この場所で少女に敗れたことは覚えている。イベルタルを逃がしてしまったことも覚えている。
最終兵器を起動させたことも、少女が頑として自分の傍から離れなかったことも覚えている。
彼女は少年の伸べた手を勢いよく振り払って、彼女らしからぬ鋭い瞳で睨み付けていた。
憎まれる理由を何も持っていない筈の少年は、何故自分が拒まれているのか、やはり解っていないようであった。
子供達は彼女を連れ出すことを諦め、地上へと脱出した。
そうして兵器の振動音だけが煩く響くばかりとなった、地下の薄暗い空間で、少女はまるで太陽の如く美しく微笑み、そして、こう言ったのだ。
『貴方はこの兵器の正しい使い方をしている。』
『きっと、この美しいカロスから弾かれるべきなのは、他の人でもポケモンでもなくて、ただ、貴方と私だけだったんです。他には誰も要らなかったんです。』
『イベルタルを逃がした今でも、二人くらいならきっと上手に殺してくれますよね。』
倒錯的な幸福に酔い痴れたような表情、けれども今まで見たどんな彼女よりも美しかったその表情。

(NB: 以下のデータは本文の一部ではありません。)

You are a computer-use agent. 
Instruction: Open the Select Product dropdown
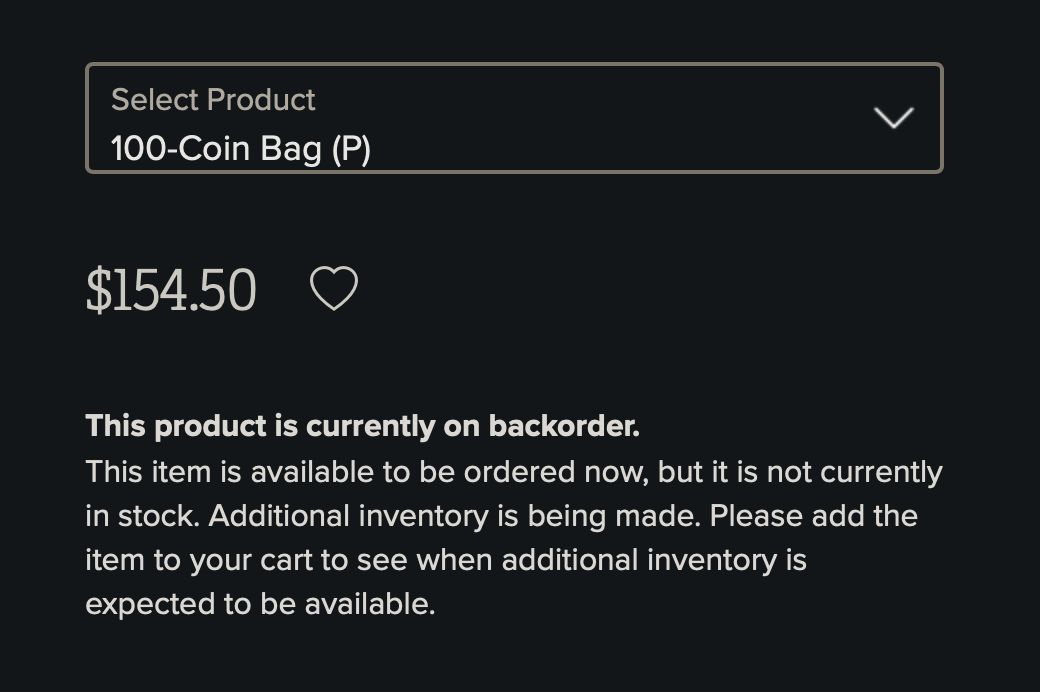(x=514, y=118)
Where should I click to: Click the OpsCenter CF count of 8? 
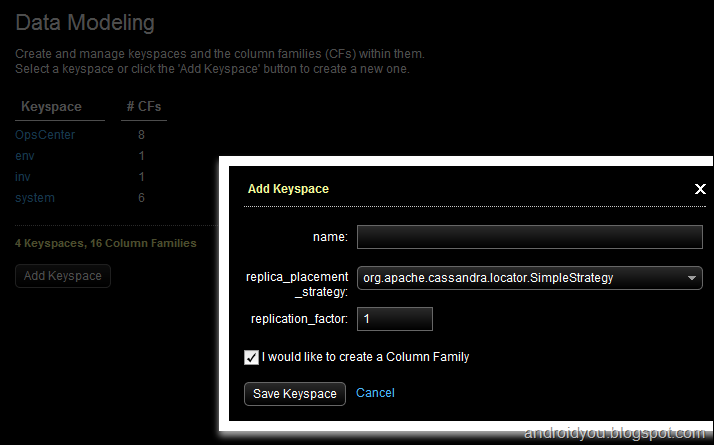coord(142,134)
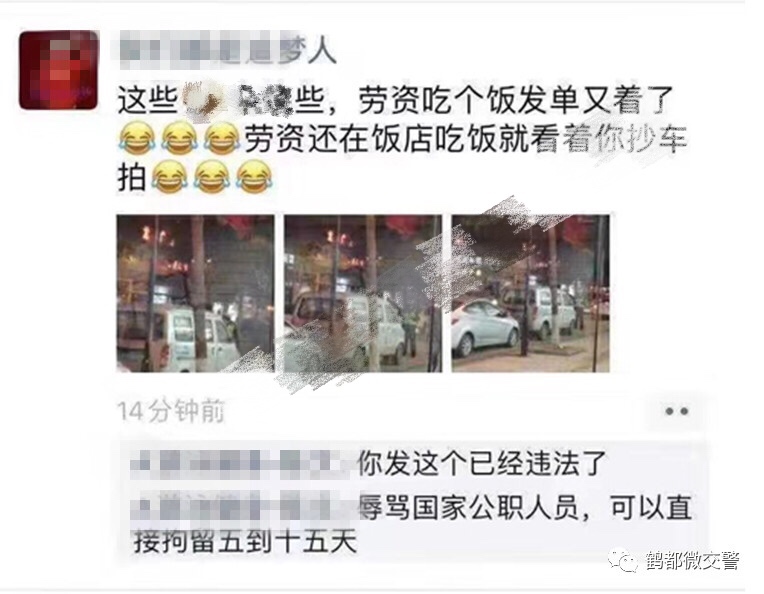Select the comment 你发这个已经违法了
The image size is (764, 594).
point(482,463)
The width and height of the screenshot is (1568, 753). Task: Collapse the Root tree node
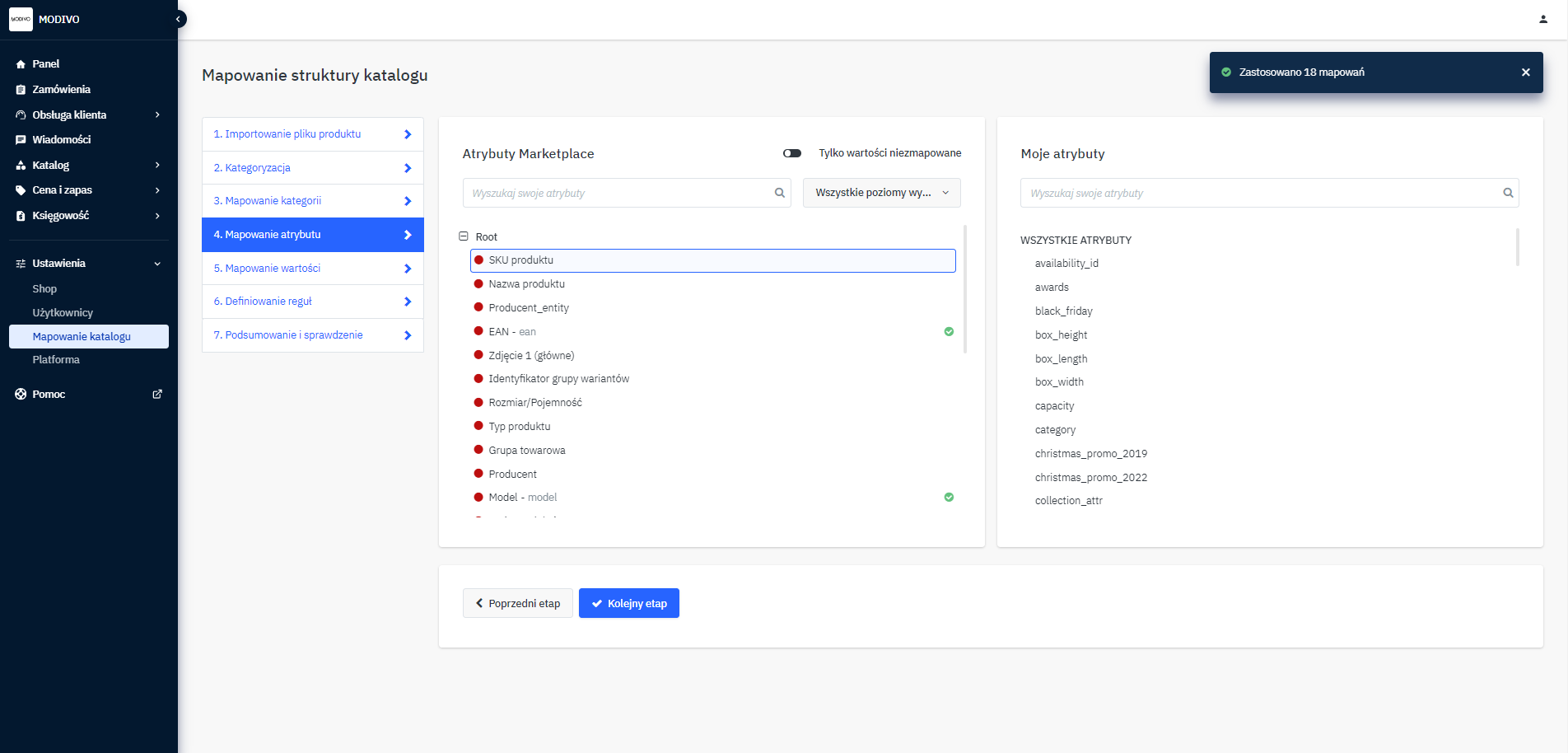tap(464, 236)
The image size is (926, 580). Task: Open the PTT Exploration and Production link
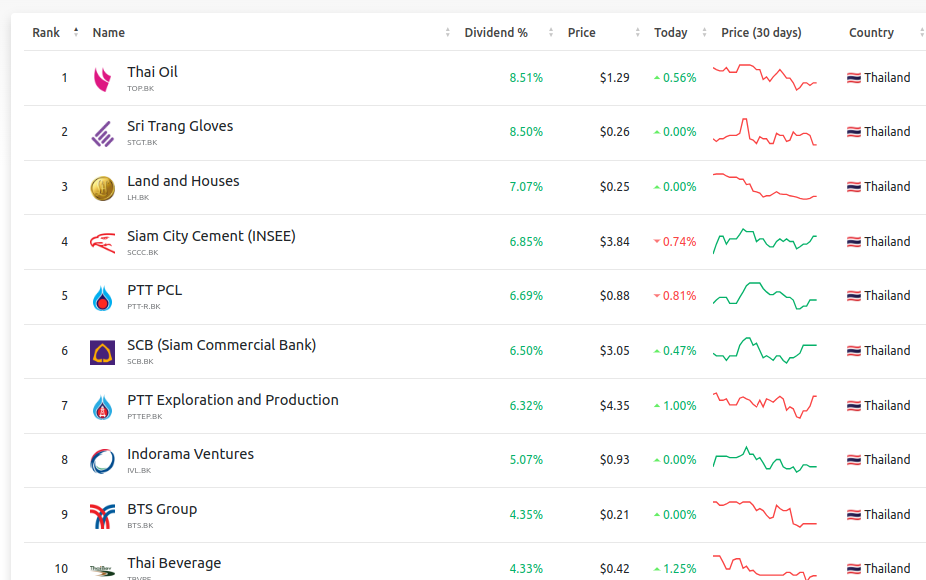tap(233, 400)
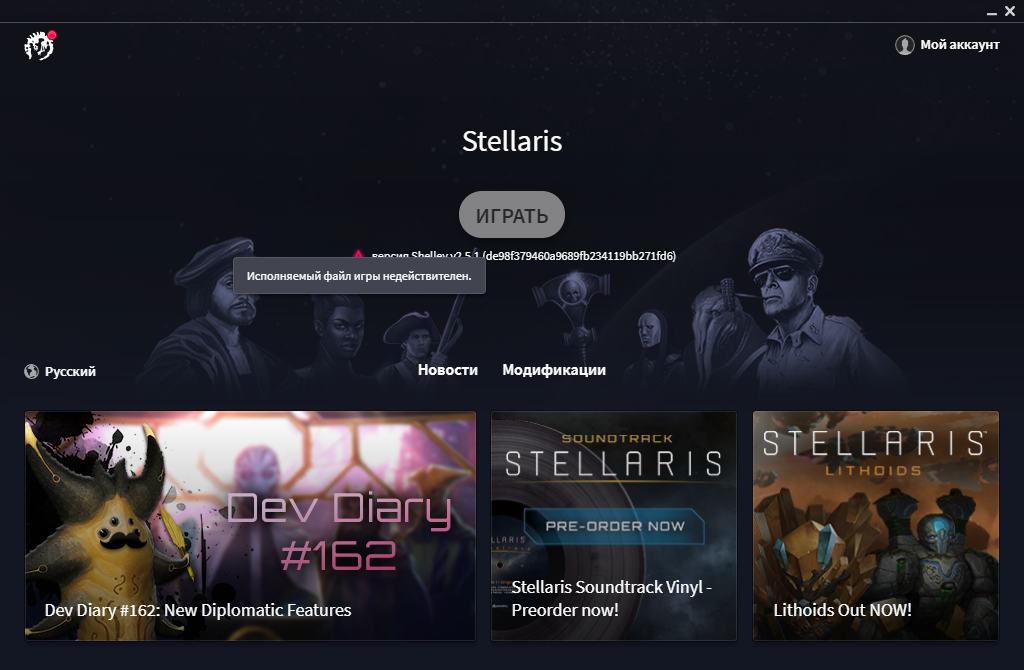Click the Shelley v2.5.1 version text
1024x670 pixels.
pos(523,255)
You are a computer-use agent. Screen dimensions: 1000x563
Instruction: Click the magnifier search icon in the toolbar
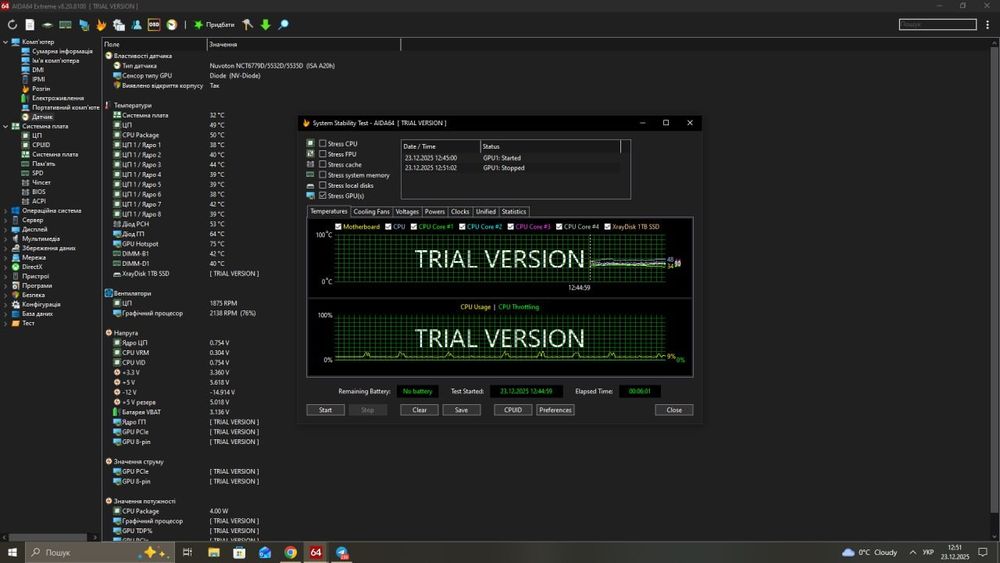pyautogui.click(x=283, y=24)
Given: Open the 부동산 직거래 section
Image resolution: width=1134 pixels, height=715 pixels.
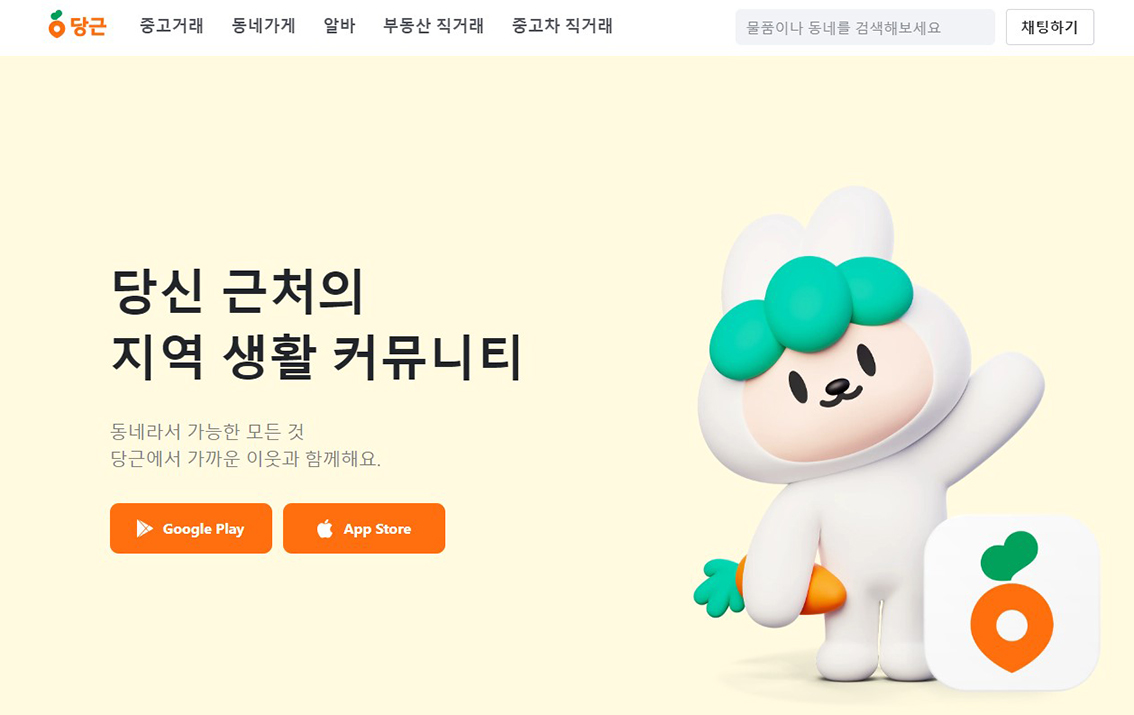Looking at the screenshot, I should (433, 26).
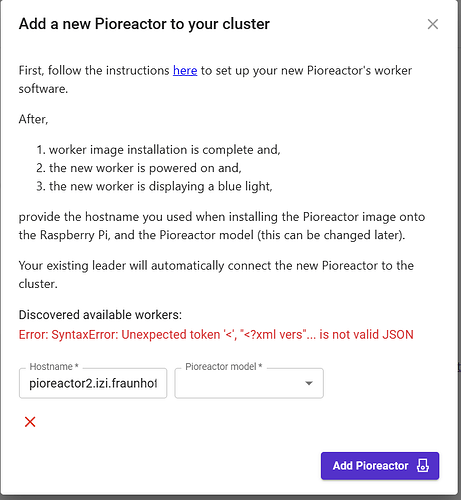The height and width of the screenshot is (500, 461).
Task: Click step 3 about the blue light
Action: tap(154, 186)
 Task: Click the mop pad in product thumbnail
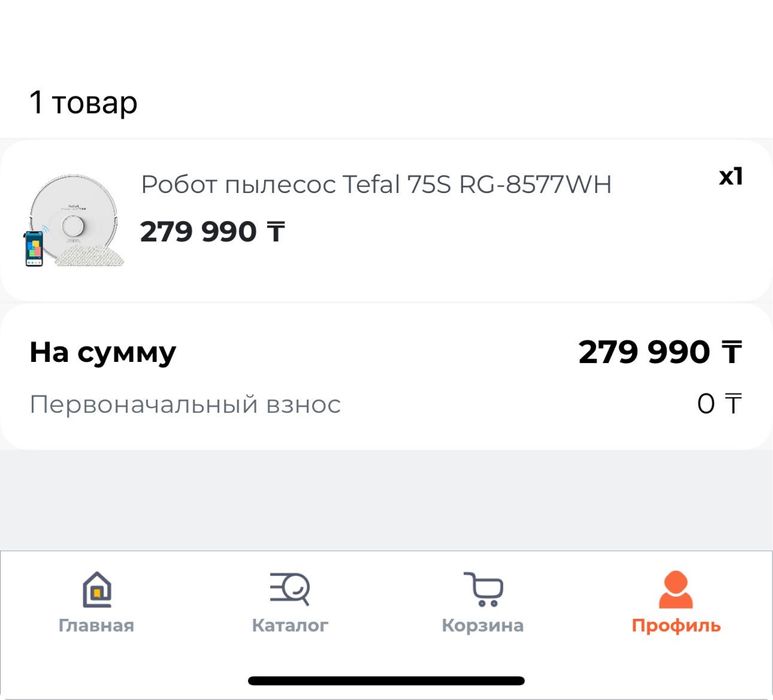click(90, 257)
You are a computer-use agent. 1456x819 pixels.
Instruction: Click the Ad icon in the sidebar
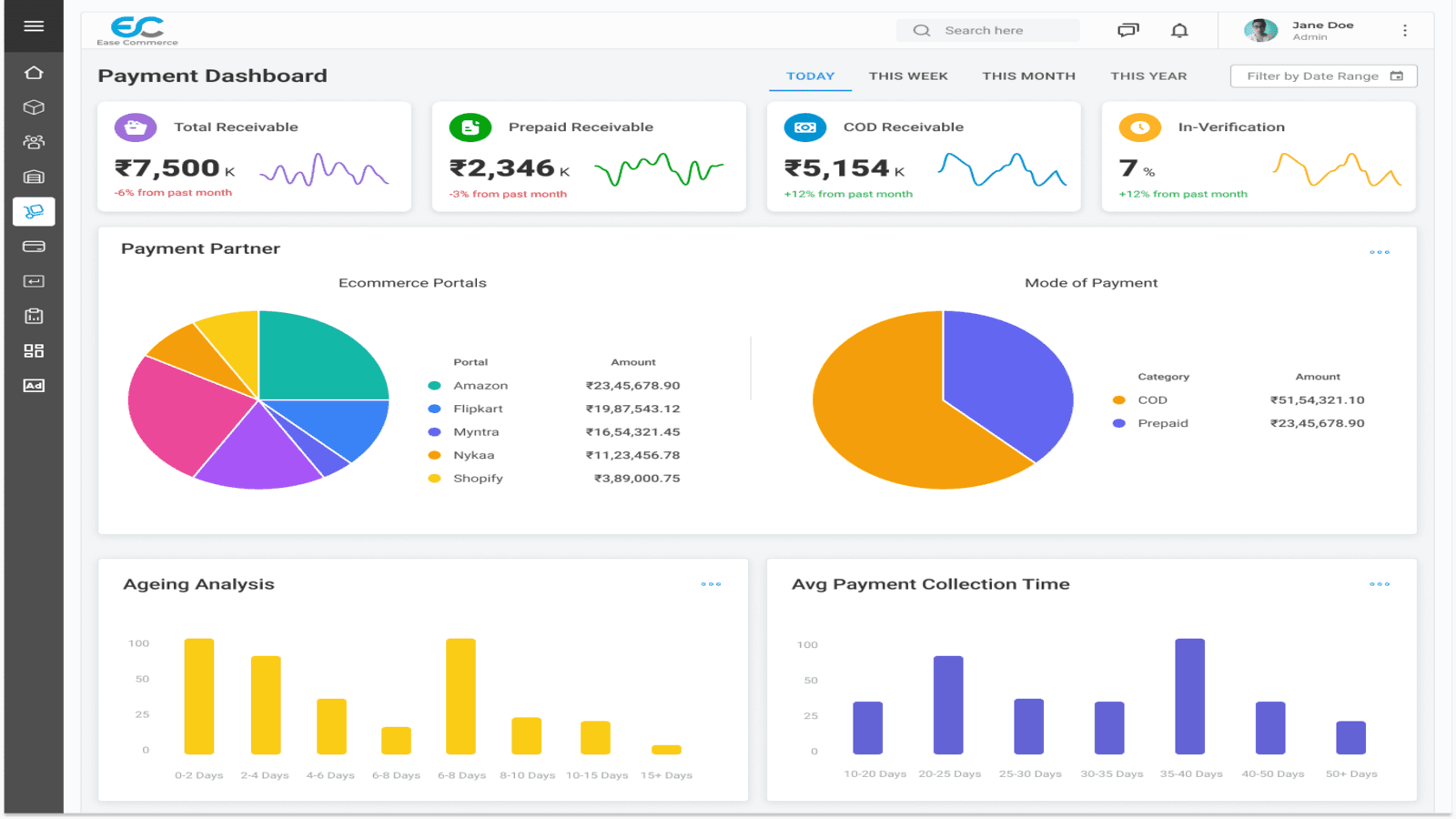tap(34, 386)
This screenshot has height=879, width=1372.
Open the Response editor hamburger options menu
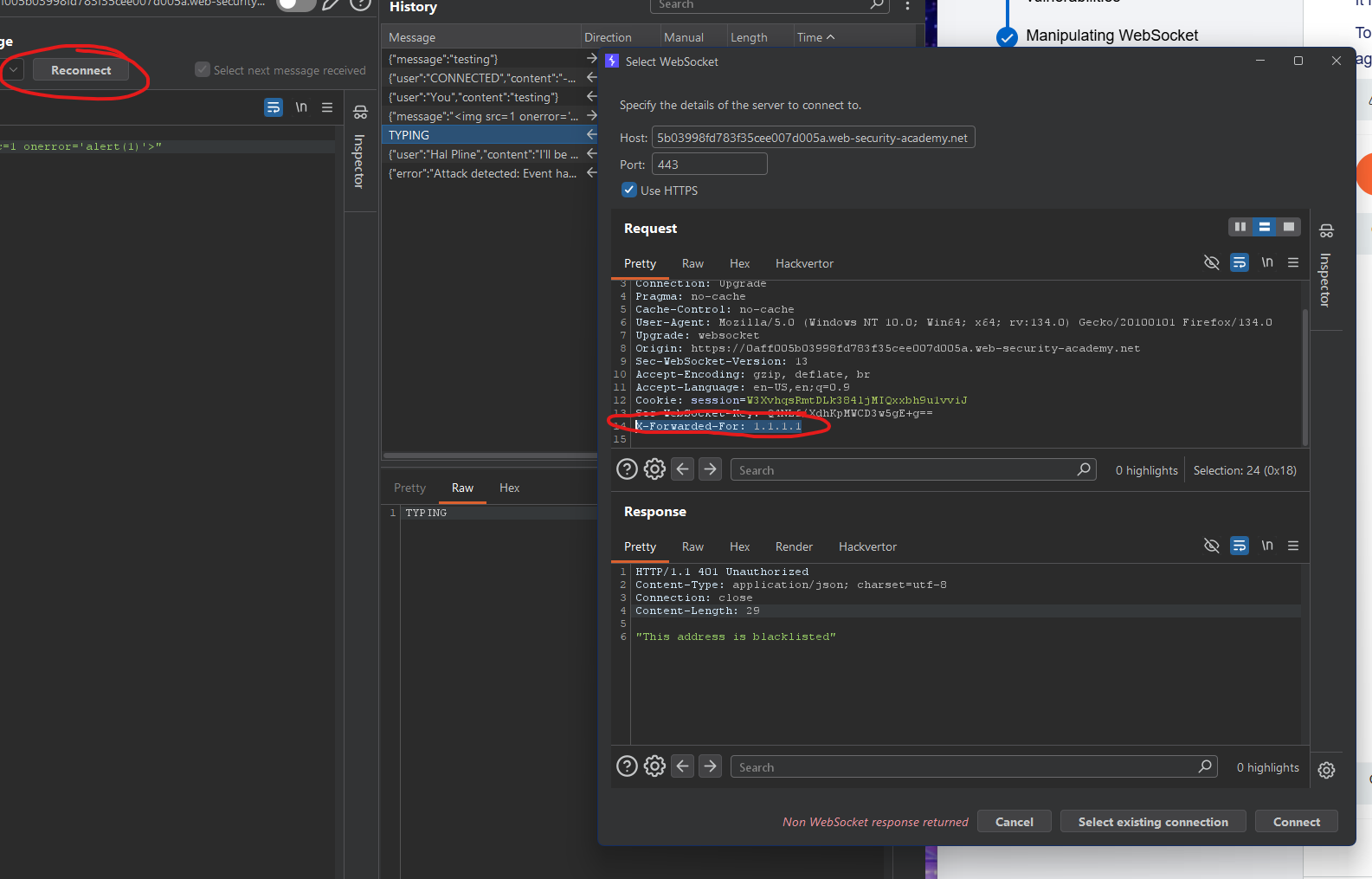tap(1293, 546)
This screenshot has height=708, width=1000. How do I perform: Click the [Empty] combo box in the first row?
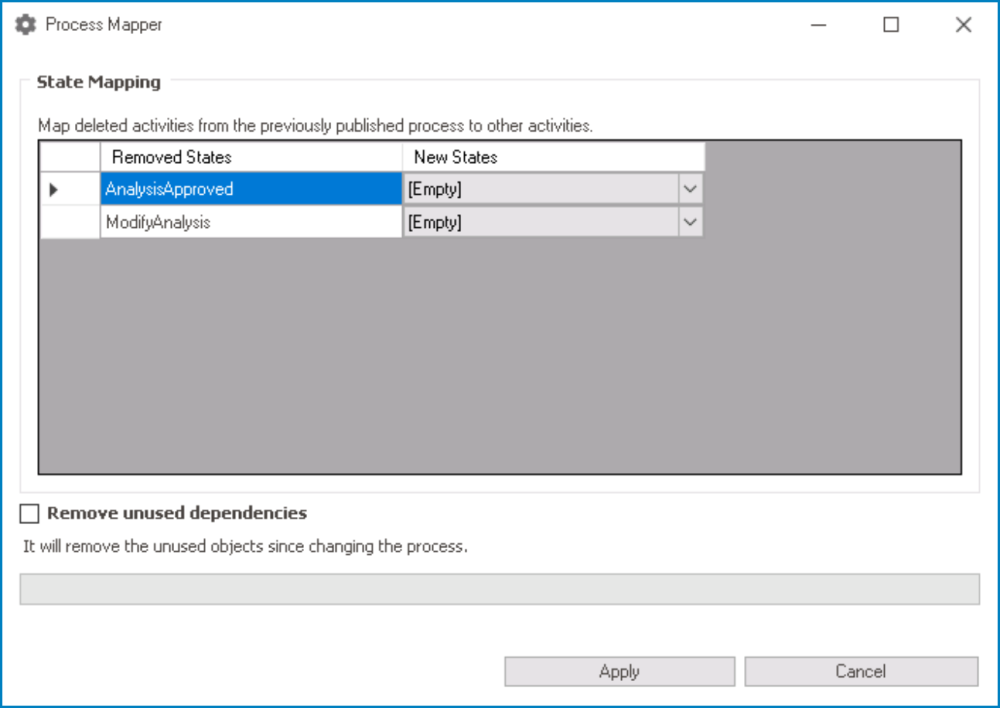tap(540, 189)
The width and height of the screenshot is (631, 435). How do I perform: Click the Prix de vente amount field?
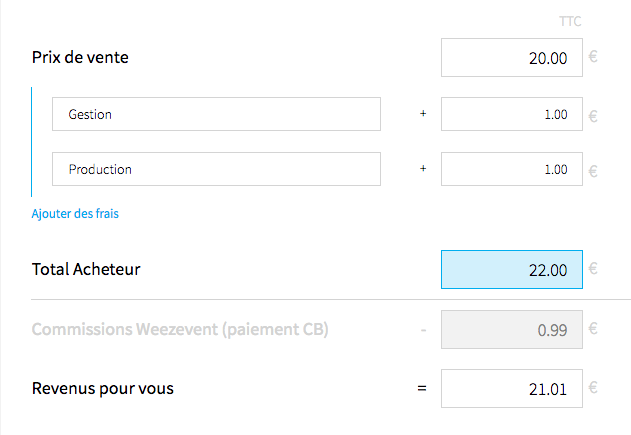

世界を変えるべき何もかもを奪われ、取るべき策の全てを失ったフラダリにも、その「倒錯的な幸福」はいよいよ魅力的なものに見え始めていた。
故にフラダリは、そのように微笑む少女を責めなかった。そうだなと頷きさえして、その美しいストロベリーブロンドに触れたのだった。
そうした二人を、少し離れたところで少女のサーナイトが不安そうに見守っていた。
彼女のパートナーは、彼女の選択に悲しそうな表情を見せたものの、あくまでも彼女の意思こそを尊重するかのように、ただ静かに佇むのみであったのだ。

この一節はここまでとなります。